• What the task requires: With the pictures removed, retype the lines from the one holding "You are a computer-use" through the end of the records, exactly as written.

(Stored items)

· · · · ·

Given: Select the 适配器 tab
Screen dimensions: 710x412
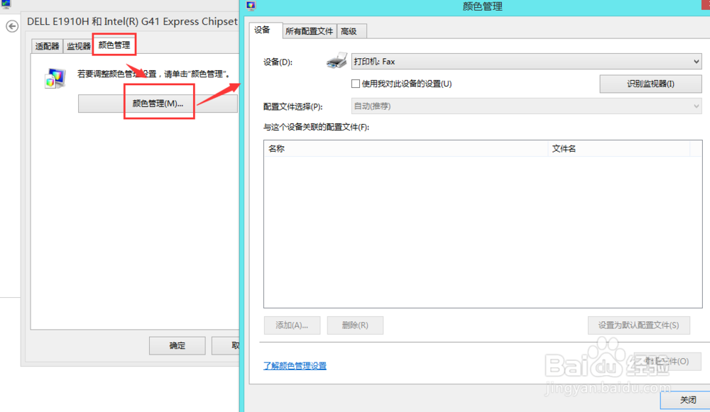Looking at the screenshot, I should click(x=46, y=45).
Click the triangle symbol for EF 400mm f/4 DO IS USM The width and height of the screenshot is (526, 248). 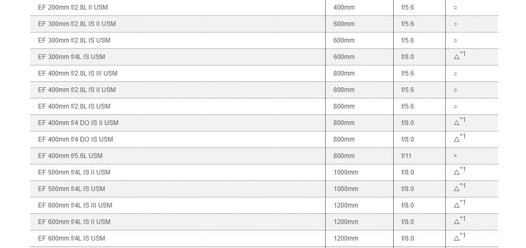(x=456, y=140)
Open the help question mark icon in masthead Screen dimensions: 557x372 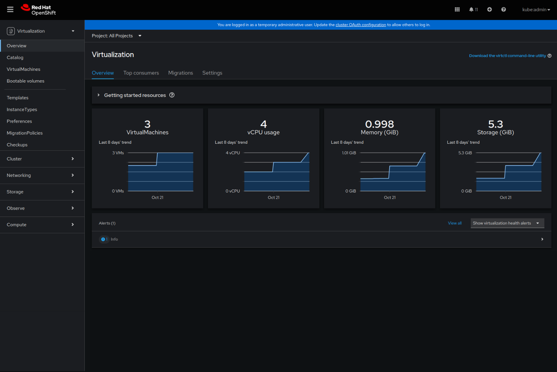click(x=503, y=9)
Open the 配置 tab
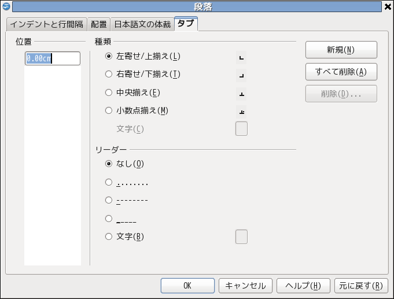The width and height of the screenshot is (394, 299). click(x=99, y=24)
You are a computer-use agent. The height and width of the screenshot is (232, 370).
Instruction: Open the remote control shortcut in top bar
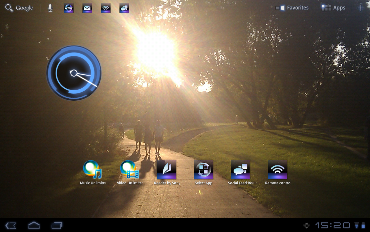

· · · · ·

• Task solution:
You are a computer-use agent. The height and width of the screenshot is (232, 370).
Instruction: Open the remote control shortcut in top bar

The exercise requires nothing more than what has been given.